* _AIM OF THE TASK_: Each line from the one containing "The image size" to the end of the entries below is to be set down exactly; the pictures are not.

* _DATASET RECORDS_:
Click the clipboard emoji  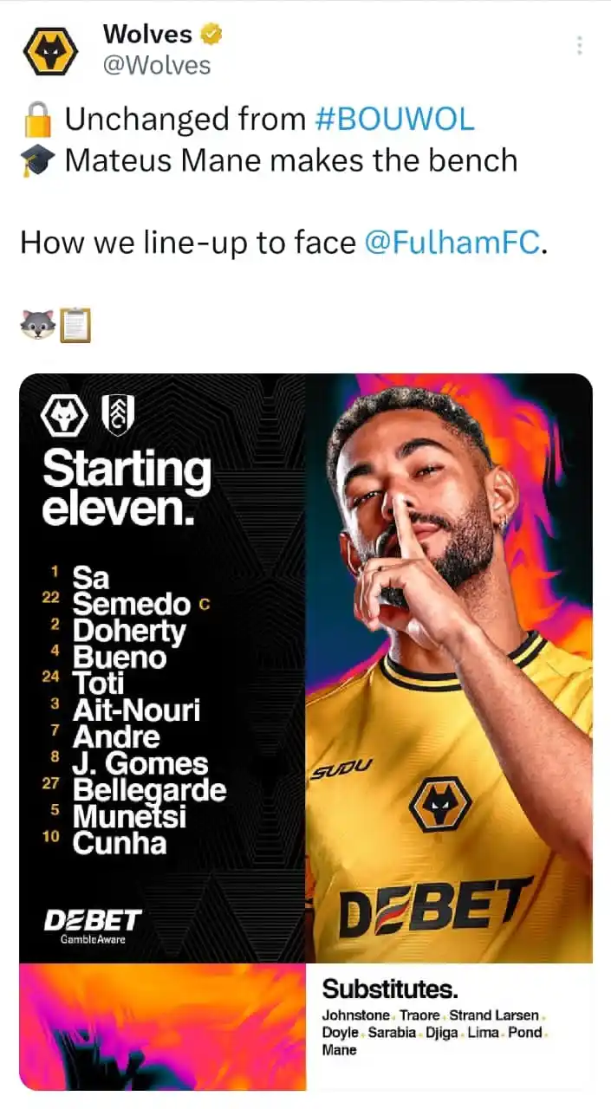[75, 325]
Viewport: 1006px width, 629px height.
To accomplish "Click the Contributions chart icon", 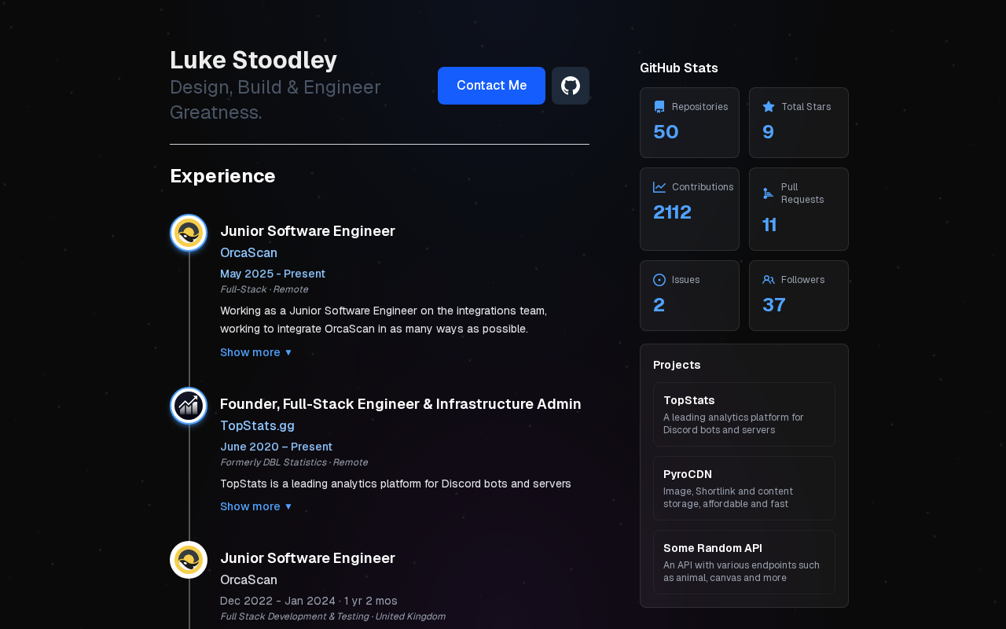I will pyautogui.click(x=659, y=187).
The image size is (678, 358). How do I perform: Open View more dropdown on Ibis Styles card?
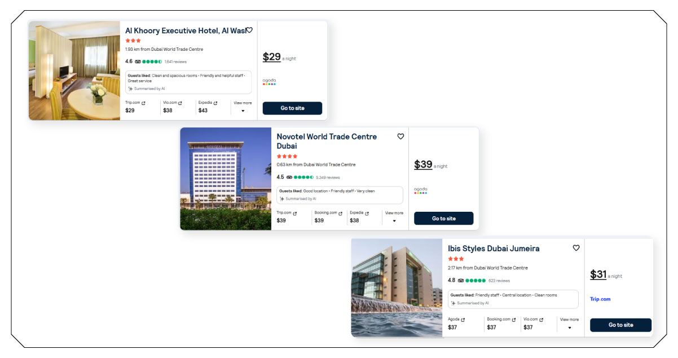click(x=570, y=326)
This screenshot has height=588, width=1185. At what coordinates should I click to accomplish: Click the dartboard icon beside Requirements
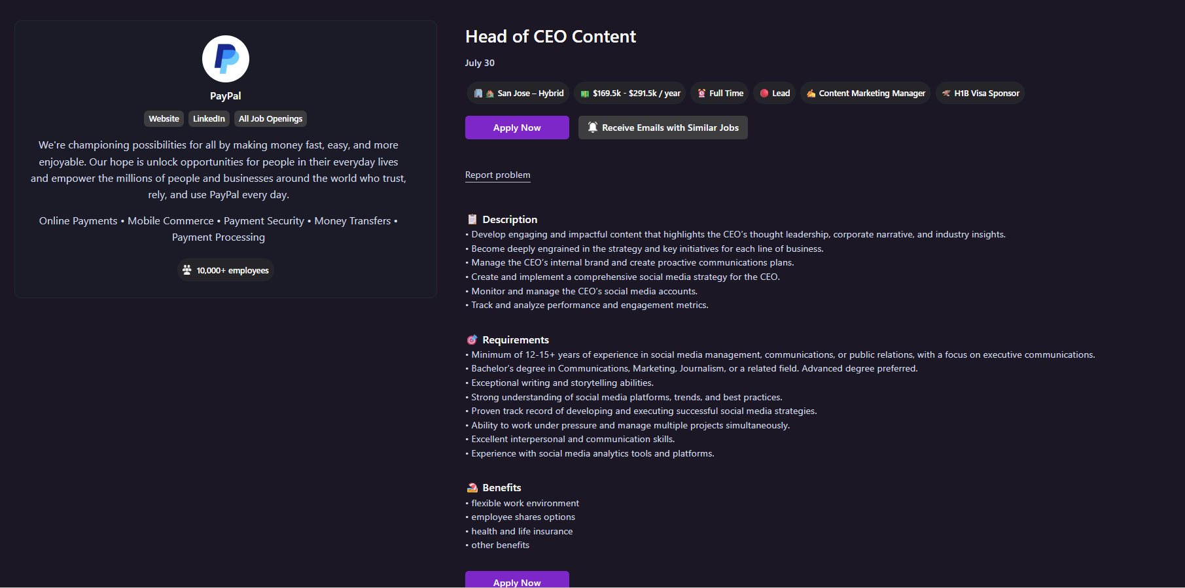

* _SOLUTION FOR THIS PROBLEM_:
The image size is (678, 358). How do I perform: Open View more dropdown on Ibis Styles card?
click(x=570, y=326)
This screenshot has height=588, width=1185. At what coordinates should I click to accomplish: Click the dartboard icon beside Requirements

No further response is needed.